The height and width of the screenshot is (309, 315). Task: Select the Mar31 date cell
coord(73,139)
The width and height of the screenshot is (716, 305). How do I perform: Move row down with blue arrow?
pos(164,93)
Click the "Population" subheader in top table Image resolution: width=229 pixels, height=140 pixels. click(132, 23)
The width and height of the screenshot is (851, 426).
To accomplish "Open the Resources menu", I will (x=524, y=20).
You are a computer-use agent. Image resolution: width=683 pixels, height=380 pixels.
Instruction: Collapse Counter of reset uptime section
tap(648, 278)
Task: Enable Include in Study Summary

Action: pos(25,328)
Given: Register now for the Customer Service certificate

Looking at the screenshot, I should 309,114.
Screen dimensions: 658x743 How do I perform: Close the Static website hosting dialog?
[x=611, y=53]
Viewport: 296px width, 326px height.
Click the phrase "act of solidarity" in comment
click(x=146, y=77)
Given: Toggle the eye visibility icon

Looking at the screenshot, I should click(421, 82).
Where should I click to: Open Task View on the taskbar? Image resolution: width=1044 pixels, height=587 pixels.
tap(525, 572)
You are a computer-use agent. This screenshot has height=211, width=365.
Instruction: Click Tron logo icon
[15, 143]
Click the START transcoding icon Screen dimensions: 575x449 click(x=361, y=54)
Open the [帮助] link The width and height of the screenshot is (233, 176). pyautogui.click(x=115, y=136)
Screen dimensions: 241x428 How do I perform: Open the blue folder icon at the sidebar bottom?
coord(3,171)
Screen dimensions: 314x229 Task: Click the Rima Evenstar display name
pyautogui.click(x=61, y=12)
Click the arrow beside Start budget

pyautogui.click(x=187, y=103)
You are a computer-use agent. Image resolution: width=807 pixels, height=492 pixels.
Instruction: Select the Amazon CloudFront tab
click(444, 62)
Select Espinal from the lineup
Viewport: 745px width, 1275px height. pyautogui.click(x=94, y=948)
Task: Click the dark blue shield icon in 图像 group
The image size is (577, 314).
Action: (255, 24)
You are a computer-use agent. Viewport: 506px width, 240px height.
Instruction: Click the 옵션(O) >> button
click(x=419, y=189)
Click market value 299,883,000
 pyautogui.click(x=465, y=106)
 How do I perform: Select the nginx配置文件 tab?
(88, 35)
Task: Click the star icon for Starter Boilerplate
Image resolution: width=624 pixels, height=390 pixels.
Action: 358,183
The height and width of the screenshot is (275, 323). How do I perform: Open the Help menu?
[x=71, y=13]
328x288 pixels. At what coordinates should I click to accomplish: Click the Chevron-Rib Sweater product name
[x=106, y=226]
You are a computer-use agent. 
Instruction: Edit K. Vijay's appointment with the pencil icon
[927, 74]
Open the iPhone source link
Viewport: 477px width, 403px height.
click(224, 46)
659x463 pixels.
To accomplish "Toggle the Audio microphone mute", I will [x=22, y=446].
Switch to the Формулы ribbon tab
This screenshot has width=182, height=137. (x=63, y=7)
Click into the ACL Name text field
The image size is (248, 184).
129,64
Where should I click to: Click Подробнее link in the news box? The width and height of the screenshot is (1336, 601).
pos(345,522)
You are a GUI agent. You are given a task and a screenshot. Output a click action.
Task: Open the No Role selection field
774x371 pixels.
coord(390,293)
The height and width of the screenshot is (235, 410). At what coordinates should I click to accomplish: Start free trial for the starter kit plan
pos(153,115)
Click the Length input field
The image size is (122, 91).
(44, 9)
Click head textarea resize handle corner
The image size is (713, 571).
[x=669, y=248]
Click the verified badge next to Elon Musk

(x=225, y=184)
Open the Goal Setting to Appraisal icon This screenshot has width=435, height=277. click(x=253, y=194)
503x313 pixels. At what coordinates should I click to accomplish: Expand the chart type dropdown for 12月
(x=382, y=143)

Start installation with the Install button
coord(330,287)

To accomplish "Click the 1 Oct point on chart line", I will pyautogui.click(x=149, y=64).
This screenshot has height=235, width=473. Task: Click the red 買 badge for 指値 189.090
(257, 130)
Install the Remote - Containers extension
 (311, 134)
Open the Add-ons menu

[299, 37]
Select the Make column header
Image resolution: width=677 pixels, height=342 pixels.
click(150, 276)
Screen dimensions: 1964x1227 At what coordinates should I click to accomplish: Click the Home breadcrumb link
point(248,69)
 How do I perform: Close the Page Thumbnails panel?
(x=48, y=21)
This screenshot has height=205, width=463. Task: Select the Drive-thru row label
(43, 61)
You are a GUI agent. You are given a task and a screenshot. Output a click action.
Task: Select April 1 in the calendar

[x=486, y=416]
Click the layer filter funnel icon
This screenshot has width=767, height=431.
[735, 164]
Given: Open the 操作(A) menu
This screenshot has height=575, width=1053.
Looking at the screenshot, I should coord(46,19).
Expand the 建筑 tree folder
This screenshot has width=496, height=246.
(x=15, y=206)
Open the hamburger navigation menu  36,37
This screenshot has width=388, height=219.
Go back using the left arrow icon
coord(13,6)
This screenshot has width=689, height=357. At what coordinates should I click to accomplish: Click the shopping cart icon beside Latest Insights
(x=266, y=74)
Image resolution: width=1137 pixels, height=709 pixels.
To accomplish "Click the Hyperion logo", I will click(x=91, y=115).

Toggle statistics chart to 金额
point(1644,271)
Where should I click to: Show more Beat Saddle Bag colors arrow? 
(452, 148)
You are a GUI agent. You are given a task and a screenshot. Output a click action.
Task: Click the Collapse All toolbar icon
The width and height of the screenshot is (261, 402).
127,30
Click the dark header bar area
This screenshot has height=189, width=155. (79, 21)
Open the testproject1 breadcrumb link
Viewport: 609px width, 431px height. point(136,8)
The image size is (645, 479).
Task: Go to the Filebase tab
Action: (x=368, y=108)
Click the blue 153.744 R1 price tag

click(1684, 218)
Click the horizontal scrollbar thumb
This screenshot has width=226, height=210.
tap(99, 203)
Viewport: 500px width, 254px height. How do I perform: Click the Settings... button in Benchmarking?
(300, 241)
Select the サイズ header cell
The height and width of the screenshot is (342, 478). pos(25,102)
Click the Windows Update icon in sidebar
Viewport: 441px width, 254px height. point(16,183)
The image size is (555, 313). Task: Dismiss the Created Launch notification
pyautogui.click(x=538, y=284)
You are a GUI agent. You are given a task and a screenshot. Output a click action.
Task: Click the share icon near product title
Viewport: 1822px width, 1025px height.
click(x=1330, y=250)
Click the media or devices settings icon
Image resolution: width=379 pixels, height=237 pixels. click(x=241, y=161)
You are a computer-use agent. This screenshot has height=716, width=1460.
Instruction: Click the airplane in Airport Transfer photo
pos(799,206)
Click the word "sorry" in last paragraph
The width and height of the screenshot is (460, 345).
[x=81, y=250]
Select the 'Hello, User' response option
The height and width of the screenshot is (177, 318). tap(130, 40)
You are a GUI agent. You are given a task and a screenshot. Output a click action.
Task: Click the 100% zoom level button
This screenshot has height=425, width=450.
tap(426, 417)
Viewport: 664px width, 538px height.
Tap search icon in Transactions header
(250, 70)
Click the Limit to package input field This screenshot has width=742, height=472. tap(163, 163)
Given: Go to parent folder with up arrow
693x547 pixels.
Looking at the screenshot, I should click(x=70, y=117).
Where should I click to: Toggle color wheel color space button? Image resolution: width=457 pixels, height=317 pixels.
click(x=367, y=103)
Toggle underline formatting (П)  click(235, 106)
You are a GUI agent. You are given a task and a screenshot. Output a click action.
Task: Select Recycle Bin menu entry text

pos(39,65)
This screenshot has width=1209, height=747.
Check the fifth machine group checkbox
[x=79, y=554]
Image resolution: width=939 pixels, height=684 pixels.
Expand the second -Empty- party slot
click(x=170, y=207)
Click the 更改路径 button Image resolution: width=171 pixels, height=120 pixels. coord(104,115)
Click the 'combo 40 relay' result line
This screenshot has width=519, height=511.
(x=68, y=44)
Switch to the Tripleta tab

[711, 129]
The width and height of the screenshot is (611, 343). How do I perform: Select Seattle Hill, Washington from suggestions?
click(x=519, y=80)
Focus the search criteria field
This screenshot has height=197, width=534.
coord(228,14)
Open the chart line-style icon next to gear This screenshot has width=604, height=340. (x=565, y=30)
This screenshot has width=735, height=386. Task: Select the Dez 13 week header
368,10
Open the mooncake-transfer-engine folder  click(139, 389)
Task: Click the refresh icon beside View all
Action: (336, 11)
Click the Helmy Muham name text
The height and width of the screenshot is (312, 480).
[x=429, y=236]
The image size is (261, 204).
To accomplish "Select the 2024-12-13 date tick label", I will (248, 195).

§ Exercise goal: Take every line from the data that includes the word "will".

§ Solution:
To accomplish "Open the Resources menu", I will (x=524, y=20).
To accomplish "Toggle the Audio microphone mute", I will [x=22, y=446].
To accomplish "Click the 1 Oct point on chart line", I will pyautogui.click(x=149, y=64).
To accomplish "Click the Hyperion logo", I will click(x=91, y=115).
To accomplish "Select the 2024-12-13 date tick label", I will (248, 195).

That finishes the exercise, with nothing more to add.